Personal information
- Nationality: Germany
- Born: 18 February 1988 (age 38) Halle, East Germany
- Height: 1.90 m (6 ft 3 in)

Sport
- Sport: Skiing

World Cup career
- Seasons: 2005–2018
- Indiv. starts: 189
- Indiv. podiums: 2

Achievements and titles
- Personal bests: 219.5 m (720 ft) Planica, 22 March 2018

Medal record
Representing Germany
Men's ski jumping
Olympic Games
| Gold medal – first place | 2014 Sochi | Team LH |
| Silver medal – second place | 2010 Vancouver | Team LH |
World Championships
| Silver medal – second place | 2013 Val di Fiemme | Team LH |
Men's ski flying
World Championships
| Silver medal – second place | 2016 Bad Mitterndorf | Team |

= Andreas Wank =

German ski jumper

Andreas Wank (/de/; born 18 February 1988) is a German former ski jumper who competed at World Cup level from 2004 to 2019. He currently works in a supporting role as part of the German national ski jumping team.

==Early career==
Wank began early on with ski jumping. At only 12 years old, he won the 2000 German schools championship (Deutsche Schülermeisterschaft). In 2001, he reached 3rd place in the Schülercup in the overall standings. He also earned 3rd place in the overall standings of the Germany Cup. In 2002, he was on the team for the German Championships. He won the silver medal in the team competition. A year later he started again in junior ranking and became German Vice-Junior Champion. In addition, he again reached 3rd Place in the overall standings of the Germany Cup.

==Later career==
From 2004, Wank started in the Continental Cup and achieved in his second jump in Rovaniemi, with his first podium place 3. Then Wank was in the National Group for World Cup jumping in Oberstdorf in the Four Hills Tournament 2004–05. In his first jump in the highest ski-series, he reached 45th Place. In 2005, he made German Junior Champion in singles and was also on the team. At the German Senior championships, he finished sixth overall. In 2007, his team won the gold medal at the German championships.

On 27 February 2008 he placed 1st in Poland's Zakopane in the junior world champion in singles, the biggest success of his career. Two days later, he also won the title in the team jumping. In the season 2008–2009 he first belonged to the A-national squad for the World Cup ski jumping. In the end, he reached the 59th Place in the World Cup overall standings.

On 19 July 2009 Wank won the individual competition of the German championship in ski jumping in Garmisch-Partenkirchen with complete surprise jumps of 135 meters and 139 meters in front of Michael Neumayer and Michael Uhrmann.

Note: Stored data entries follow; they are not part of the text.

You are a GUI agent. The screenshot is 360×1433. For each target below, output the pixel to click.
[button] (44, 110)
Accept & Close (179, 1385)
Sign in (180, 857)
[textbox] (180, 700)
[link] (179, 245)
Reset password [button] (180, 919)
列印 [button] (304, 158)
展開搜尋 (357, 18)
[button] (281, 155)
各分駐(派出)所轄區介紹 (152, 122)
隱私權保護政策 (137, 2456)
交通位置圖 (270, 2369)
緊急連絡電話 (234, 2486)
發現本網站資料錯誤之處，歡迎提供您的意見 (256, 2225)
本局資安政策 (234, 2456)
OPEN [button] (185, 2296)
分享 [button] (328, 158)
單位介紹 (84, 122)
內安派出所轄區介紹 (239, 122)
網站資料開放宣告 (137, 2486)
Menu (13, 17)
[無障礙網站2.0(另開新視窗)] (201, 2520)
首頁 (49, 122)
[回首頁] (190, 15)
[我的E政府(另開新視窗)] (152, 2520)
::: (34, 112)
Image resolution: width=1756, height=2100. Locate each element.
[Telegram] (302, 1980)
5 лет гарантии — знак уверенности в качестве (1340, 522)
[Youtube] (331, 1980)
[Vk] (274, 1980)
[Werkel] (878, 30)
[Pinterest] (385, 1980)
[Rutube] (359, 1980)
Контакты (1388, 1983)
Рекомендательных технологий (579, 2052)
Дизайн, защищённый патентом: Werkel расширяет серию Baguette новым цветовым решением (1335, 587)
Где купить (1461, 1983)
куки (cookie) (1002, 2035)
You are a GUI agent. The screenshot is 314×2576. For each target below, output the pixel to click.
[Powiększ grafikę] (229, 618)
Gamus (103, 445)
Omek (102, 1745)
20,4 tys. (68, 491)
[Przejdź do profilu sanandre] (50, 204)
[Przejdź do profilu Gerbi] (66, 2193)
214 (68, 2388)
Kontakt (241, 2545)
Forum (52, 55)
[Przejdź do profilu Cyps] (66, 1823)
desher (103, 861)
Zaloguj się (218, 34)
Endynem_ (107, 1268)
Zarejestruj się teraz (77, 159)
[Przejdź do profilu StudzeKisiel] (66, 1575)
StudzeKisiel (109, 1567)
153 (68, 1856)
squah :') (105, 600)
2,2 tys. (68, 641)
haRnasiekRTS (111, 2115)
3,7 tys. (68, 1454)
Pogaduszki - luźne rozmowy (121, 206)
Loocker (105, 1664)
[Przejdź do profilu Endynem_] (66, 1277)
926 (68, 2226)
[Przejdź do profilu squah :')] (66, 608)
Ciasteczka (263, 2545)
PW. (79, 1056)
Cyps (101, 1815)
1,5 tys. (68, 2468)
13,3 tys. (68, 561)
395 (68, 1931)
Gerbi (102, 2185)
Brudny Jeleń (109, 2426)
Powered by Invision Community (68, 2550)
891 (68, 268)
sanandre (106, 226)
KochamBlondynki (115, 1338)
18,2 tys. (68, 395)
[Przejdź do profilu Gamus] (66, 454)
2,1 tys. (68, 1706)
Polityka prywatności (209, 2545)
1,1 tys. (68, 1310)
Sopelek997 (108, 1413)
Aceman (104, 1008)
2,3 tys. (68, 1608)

His previous best finish in an individual jump, which he reached in the summer Grand Prix on 3 October 2009 in Klingenthal, was the 7th place.

He announced he was retiring from Ski Jumping via his Instagram page. His final jump was on 27 July 2019.

==Personal life==
Wank is originally from Domnitz in Saxony-Anhalt. Since the age of ten he has lived in Oberhof, where he graduated from a sports school in 2007. In March 2008, he enrolled at the university of Ansbach to study international management in a program that has been adapted to the HS Anspach and designed specifically for top athletes.